_STATED EXERCISE 1:_ Put the lines of the entries below, starting with the line that contains "This screenshot has height=943, width=1676." and going on through the line that contains "center [982, 694].", into a JSON list of strings, one string per line, with blank lines left out.

_EXCERPTED PASSAGE:_
▬▬▬▬▬▬▬▬▬▬

19 Ways To Last In NYC
Know what won't help when you're elbowing your way through a crowd like a hungry Roseanne Barr? A judgmental friend.
By Rachel Hodin
On October 11th, 1923, Ernest Hemingway wrote a letter to Gertrude Stein and Alice B. Toklas detailing his thoughts on New York City, where he had moved from Paris. He wrote,
Contrary to my remembrance the cuisine here is good…We have both been very homesick for Paris. I have understood for the first time how men can commit suicide simply because of too many things in business piling up ahead of them that they can’t get through. It is of only doubtful value to have discovered. In New York four days I could not locate Sherwood or anybody I wanted to see because of being too busy. Tried telephoning etc…There are really some fine buildings. New ones. Not any with names that we’ve ever heard of. Funny shapes. Three hundred years from now people will come over from Europe and tour it in rubber neck wagons. Dead and deserted like Egypt. It’ll be Cooks most popular tour.
Wouldn’t live in it for anything.
Hemingway obviously had a greater weakness for Paris than New York, and while I do think his claim that he “wouldn’t live in it for anything” is a bit harsh, there is some truth here.

▬▬▬▬▬▬▬▬▬▬

_STATED EXERCISE 2:_ Copy word for word the part of the article on lasting in New York City above, starting with "Wouldn’t live in it for anything." and going on through "some truth here.".

▬▬▬▬▬▬▬▬▬▬

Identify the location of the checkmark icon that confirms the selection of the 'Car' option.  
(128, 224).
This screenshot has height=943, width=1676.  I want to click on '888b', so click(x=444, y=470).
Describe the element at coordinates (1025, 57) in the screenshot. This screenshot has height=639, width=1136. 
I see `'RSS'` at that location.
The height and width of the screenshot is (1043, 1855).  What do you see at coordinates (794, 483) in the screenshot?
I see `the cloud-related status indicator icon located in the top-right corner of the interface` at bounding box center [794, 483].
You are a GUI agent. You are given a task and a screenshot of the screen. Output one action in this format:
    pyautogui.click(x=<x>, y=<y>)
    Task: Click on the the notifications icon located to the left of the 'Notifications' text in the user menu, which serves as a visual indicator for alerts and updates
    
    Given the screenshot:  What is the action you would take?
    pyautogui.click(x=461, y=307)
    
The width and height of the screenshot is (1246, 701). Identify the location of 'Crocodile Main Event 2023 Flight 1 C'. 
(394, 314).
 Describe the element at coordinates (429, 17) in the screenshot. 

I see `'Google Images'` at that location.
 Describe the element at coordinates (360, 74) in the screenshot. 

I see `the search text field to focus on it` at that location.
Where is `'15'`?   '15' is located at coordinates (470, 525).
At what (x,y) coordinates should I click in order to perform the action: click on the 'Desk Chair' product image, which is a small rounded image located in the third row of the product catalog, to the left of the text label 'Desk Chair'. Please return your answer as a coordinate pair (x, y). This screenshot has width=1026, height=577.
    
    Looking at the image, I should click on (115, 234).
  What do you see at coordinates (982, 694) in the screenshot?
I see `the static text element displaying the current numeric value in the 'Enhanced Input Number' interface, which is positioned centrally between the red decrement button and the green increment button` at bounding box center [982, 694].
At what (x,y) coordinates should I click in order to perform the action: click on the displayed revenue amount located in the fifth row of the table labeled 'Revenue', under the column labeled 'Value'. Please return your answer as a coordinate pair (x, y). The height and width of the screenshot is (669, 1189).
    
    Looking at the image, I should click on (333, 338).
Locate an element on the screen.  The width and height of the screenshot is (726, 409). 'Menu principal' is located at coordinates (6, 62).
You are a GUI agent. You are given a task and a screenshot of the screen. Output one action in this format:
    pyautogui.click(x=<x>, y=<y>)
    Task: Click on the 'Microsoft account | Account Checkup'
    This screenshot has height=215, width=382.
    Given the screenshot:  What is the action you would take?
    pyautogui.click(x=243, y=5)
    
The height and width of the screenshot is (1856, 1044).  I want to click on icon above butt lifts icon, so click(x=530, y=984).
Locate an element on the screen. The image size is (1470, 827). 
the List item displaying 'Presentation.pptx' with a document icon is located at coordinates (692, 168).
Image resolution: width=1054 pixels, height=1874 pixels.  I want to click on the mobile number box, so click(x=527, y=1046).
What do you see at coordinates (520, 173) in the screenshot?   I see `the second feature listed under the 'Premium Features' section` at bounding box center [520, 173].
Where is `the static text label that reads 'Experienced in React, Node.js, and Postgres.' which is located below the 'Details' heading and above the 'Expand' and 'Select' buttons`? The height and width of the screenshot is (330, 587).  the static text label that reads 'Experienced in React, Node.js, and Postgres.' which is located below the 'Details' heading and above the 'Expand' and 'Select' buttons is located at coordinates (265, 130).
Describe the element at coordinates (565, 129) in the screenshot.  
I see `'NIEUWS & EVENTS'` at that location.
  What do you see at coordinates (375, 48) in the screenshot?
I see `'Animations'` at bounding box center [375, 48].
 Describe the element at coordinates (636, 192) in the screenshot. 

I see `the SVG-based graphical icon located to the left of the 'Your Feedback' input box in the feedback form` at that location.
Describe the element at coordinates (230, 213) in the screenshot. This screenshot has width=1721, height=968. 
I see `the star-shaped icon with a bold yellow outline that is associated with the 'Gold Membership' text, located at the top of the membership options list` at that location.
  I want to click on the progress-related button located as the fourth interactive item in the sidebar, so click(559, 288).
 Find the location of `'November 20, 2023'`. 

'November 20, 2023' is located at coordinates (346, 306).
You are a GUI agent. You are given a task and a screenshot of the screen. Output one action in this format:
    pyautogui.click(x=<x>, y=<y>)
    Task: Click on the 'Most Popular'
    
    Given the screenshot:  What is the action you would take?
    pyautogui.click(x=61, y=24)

▬▬▬▬▬▬▬▬▬▬

_OUTPUT 1:_
[
  "This screenshot has height=943, width=1676.  I want to click on '888b', so click(x=444, y=470).",
  "Describe the element at coordinates (1025, 57) in the screenshot. This screenshot has height=639, width=1136. ",
  "I see `'RSS'` at that location.",
  "The height and width of the screenshot is (1043, 1855).  What do you see at coordinates (794, 483) in the screenshot?",
  "I see `the cloud-related status indicator icon located in the top-right corner of the interface` at bounding box center [794, 483].",
  "You are a GUI agent. You are given a task and a screenshot of the screen. Output one action in this format:",
  "    pyautogui.click(x=<x>, y=<y>)",
  "    Task: Click on the the notifications icon located to the left of the 'Notifications' text in the user menu, which serves as a visual indicator for alerts and updates",
  "    Given the screenshot:  What is the action you would take?",
  "    pyautogui.click(x=461, y=307)",
  "The width and height of the screenshot is (1246, 701). Identify the location of 'Crocodile Main Event 2023 Flight 1 C'. ",
  "(394, 314).",
  " Describe the element at coordinates (429, 17) in the screenshot. ",
  "I see `'Google Images'` at that location.",
  " Describe the element at coordinates (360, 74) in the screenshot. ",
  "I see `the search text field to focus on it` at that location.",
  "Where is `'15'`?   '15' is located at coordinates (470, 525).",
  "At what (x,y) coordinates should I click in order to perform the action: click on the 'Desk Chair' product image, which is a small rounded image located in the third row of the product catalog, to the left of the text label 'Desk Chair'. Please return your answer as a coordinate pair (x, y). This screenshot has width=1026, height=577.",
  "    Looking at the image, I should click on (115, 234).",
  "  What do you see at coordinates (982, 694) in the screenshot?",
  "I see `the static text element displaying the current numeric value in the 'Enhanced Input Number' interface, which is positioned centrally between the red decrement button and the green increment button` at bounding box center [982, 694]."
]

_OUTPUT 2:_
Wouldn’t live in it for anything.
Hemingway obviously had a greater weakness for Paris than New York, and while I do think his claim that he “wouldn’t live in it for anything” is a bit harsh, there is some truth here.